• _Reading text_:
Previous research by Puhl and her associates found that prejudice against fat people was pervasive and translated into inequities across broad areas of life.

Some examples: Fifty percent of doctors found that fat patients were "awkward, ugly, weak-willed and unlikely to comply with treatment" and 24 percent of nurses said they were repulsed by their obese patients. Nearly 30 percent of teachers said that becoming obese was "the worst thing that can happen to someone" – and more than 70 percent of obese people said they had been ridiculed about their weight by a family member.

Heavy-Duty Stereotypes

Kenlie Tiggeman, a political consultant who lives in New Orleans, said she's never needed a study to highlight hostility against fat people. As someone who has lost 120 pounds but has a 100 more to lose, she lives it.

Last year Tiggeman was thrown off a Southwest Airlines flight not once but twice because the carrier deemed her "too fat to fly." According to Tiggeman and witnesses, she was stopped at the gate both times by airline employees who proceeded to quiz her loudly about her weight and dress size before denying her boarding access.

Far from being an isolated incidence, Tiggeman said the experience was symptomatic of what she encounters every day.

"Just last week I was at the swimming pool in my gym when I overheard a woman on her cell tell a friend she was whale watching," Tiggeman said. "She was looking right at me. I know she was talking about me."

People have no qualms aiming such overt cruelty at obese people, Puhl said, because there are few consequences. She said that fat stigma is rarely challenged and often ignored. In effect, it's the last acceptable prejudice.

• _Collected data_:

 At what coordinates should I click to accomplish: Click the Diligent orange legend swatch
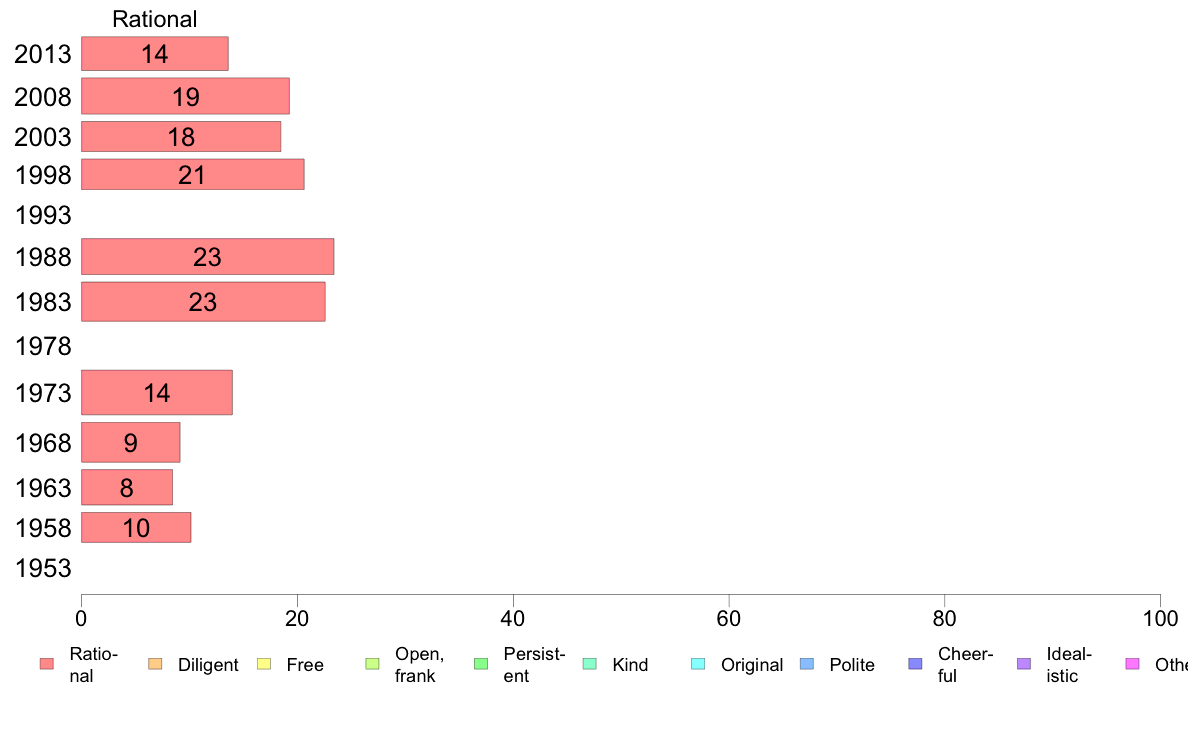155,664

• _Tasks to carry out_:
1 – In the text on weight prejudice, what percentage of nurses said they were repulsed by their obese patients?
2 – Echo the text on weight prejudice word for word, from "Kenlie Tiggeman, a" to "encounters every day.".
The lines above come from a different source than the text.

• _Your written answers_:
1 – 24 percent

2 –
Kenlie Tiggeman, a political consultant who lives in New Orleans, said she's never needed a study to highlight hostility against fat people. As someone who has lost 120 pounds but has a 100 more to lose, she lives it.

Last year Tiggeman was thrown off a Southwest Airlines flight not once but twice because the carrier deemed her "too fat to fly." According to Tiggeman and witnesses, she was stopped at the gate both times by airline employees who proceeded to quiz her loudly about her weight and dress size before denying her boarding access.

Far from being an isolated incidence, Tiggeman said the experience was symptomatic of what she encounters every day.